### WHAT TO DO
Write each line of the entries below as one string in a JSON list, leaving out blank lines.
════════════════
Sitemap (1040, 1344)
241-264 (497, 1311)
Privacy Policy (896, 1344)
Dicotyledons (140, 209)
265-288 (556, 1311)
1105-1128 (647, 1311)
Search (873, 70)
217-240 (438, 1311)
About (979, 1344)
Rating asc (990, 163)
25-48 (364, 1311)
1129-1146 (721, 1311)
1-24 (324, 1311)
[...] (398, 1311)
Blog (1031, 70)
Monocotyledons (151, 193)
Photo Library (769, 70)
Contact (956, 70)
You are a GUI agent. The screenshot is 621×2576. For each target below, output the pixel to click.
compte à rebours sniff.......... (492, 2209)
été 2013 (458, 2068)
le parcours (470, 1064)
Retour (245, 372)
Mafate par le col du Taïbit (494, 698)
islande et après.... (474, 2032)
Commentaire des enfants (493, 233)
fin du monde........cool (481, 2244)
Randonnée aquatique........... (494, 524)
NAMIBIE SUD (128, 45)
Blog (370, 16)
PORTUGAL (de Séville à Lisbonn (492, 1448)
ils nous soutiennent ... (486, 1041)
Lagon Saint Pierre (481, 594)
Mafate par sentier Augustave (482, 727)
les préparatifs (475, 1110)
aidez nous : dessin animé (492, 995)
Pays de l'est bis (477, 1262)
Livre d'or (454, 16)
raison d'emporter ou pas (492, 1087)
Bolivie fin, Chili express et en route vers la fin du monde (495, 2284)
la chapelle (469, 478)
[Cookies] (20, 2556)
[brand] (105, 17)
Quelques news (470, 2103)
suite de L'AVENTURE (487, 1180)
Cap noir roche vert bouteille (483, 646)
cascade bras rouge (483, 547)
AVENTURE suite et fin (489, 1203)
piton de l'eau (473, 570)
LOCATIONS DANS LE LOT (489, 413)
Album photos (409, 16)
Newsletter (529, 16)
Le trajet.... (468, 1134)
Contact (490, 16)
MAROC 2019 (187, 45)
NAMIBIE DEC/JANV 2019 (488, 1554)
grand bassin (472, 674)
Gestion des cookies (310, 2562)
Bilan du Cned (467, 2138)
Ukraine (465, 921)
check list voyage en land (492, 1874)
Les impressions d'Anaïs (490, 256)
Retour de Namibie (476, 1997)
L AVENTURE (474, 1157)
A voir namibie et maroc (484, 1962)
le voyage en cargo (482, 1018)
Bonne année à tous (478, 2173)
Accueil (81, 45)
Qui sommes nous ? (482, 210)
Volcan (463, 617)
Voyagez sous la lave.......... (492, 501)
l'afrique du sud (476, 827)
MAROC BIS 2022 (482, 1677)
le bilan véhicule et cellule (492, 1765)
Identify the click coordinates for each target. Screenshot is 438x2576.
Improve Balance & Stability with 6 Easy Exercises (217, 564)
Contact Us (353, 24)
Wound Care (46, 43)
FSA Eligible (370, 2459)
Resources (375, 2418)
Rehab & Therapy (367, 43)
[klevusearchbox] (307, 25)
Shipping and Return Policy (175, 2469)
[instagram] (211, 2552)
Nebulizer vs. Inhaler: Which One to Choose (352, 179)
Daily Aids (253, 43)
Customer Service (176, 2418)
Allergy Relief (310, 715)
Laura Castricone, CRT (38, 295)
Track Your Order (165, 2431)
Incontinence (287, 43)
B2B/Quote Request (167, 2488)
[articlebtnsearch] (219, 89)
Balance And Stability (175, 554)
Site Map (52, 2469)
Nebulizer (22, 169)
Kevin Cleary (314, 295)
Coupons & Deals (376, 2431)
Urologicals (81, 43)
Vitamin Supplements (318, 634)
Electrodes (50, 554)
════════════════
### SOLUTION TO THIS TASK
[
  "Sitemap (1040, 1344)",
  "241-264 (497, 1311)",
  "Privacy Policy (896, 1344)",
  "Dicotyledons (140, 209)",
  "265-288 (556, 1311)",
  "1105-1128 (647, 1311)",
  "Search (873, 70)",
  "217-240 (438, 1311)",
  "About (979, 1344)",
  "Rating asc (990, 163)",
  "25-48 (364, 1311)",
  "1129-1146 (721, 1311)",
  "1-24 (324, 1311)",
  "[...] (398, 1311)",
  "Blog (1031, 70)",
  "Monocotyledons (151, 193)",
  "Photo Library (769, 70)",
  "Contact (956, 70)",
  "You are a GUI agent. The screenshot is 621×2576. For each target below, output the pixel to click.",
  "compte à rebours sniff.......... (492, 2209)",
  "été 2013 (458, 2068)",
  "le parcours (470, 1064)",
  "Retour (245, 372)",
  "Mafate par le col du Taïbit (494, 698)",
  "islande et après.... (474, 2032)",
  "Commentaire des enfants (493, 233)",
  "fin du monde........cool (481, 2244)",
  "Randonnée aquatique........... (494, 524)",
  "NAMIBIE SUD (128, 45)",
  "Blog (370, 16)",
  "PORTUGAL (de Séville à Lisbonn (492, 1448)",
  "ils nous soutiennent ... (486, 1041)",
  "Lagon Saint Pierre (481, 594)",
  "Mafate par sentier Augustave (482, 727)",
  "les préparatifs (475, 1110)",
  "aidez nous : dessin animé (492, 995)",
  "Pays de l'est bis (477, 1262)",
  "Livre d'or (454, 16)",
  "raison d'emporter ou pas (492, 1087)",
  "Bolivie fin, Chili express et en route vers la fin du monde (495, 2284)",
  "la chapelle (469, 478)",
  "[Cookies] (20, 2556)",
  "[brand] (105, 17)",
  "Quelques news (470, 2103)",
  "suite de L'AVENTURE (487, 1180)",
  "Cap noir roche vert bouteille (483, 646)",
  "cascade bras rouge (483, 547)",
  "AVENTURE suite et fin (489, 1203)",
  "piton de l'eau (473, 570)",
  "LOCATIONS DANS LE LOT (489, 413)",
  "Album photos (409, 16)",
  "Newsletter (529, 16)",
  "Le trajet.... (468, 1134)",
  "Contact (490, 16)",
  "MAROC 2019 (187, 45)",
  "NAMIBIE DEC/JANV 2019 (488, 1554)",
  "grand bassin (472, 674)",
  "Gestion des cookies (310, 2562)",
  "Bilan du Cned (467, 2138)",
  "Ukraine (465, 921)",
  "check list voyage en land (492, 1874)",
  "Les impressions d'Anaïs (490, 256)",
  "Retour de Namibie (476, 1997)",
  "L AVENTURE (474, 1157)",
  "A voir namibie et maroc (484, 1962)",
  "le voyage en cargo (482, 1018)",
  "Bonne année à tous (478, 2173)",
  "Accueil (81, 45)",
  "Qui sommes nous ? (482, 210)",
  "Volcan (463, 617)",
  "Voyagez sous la lave.......... (492, 501)",
  "l'afrique du sud (476, 827)",
  "MAROC BIS 2022 (482, 1677)",
  "le bilan véhicule et cellule (492, 1765)",
  "Identify the click coordinates for each target. Screenshot is 438x2576.",
  "Improve Balance & Stability with 6 Easy Exercises (217, 564)",
  "Contact Us (353, 24)",
  "Wound Care (46, 43)",
  "FSA Eligible (370, 2459)",
  "Resources (375, 2418)",
  "Rehab & Therapy (367, 43)",
  "[klevusearchbox] (307, 25)",
  "Shipping and Return Policy (175, 2469)",
  "[instagram] (211, 2552)",
  "Nebulizer vs. Inhaler: Which One to Choose (352, 179)",
  "Daily Aids (253, 43)",
  "Customer Service (176, 2418)",
  "Allergy Relief (310, 715)",
  "Laura Castricone, CRT (38, 295)",
  "Track Your Order (165, 2431)",
  "Incontinence (287, 43)",
  "B2B/Quote Request (167, 2488)",
  "[articlebtnsearch] (219, 89)",
  "Balance And Stability (175, 554)",
  "Site Map (52, 2469)",
  "Nebulizer (22, 169)",
  "Kevin Cleary (314, 295)",
  "Coupons & Deals (376, 2431)",
  "Urologicals (81, 43)",
  "Vitamin Supplements (318, 634)",
  "Electrodes (50, 554)"
]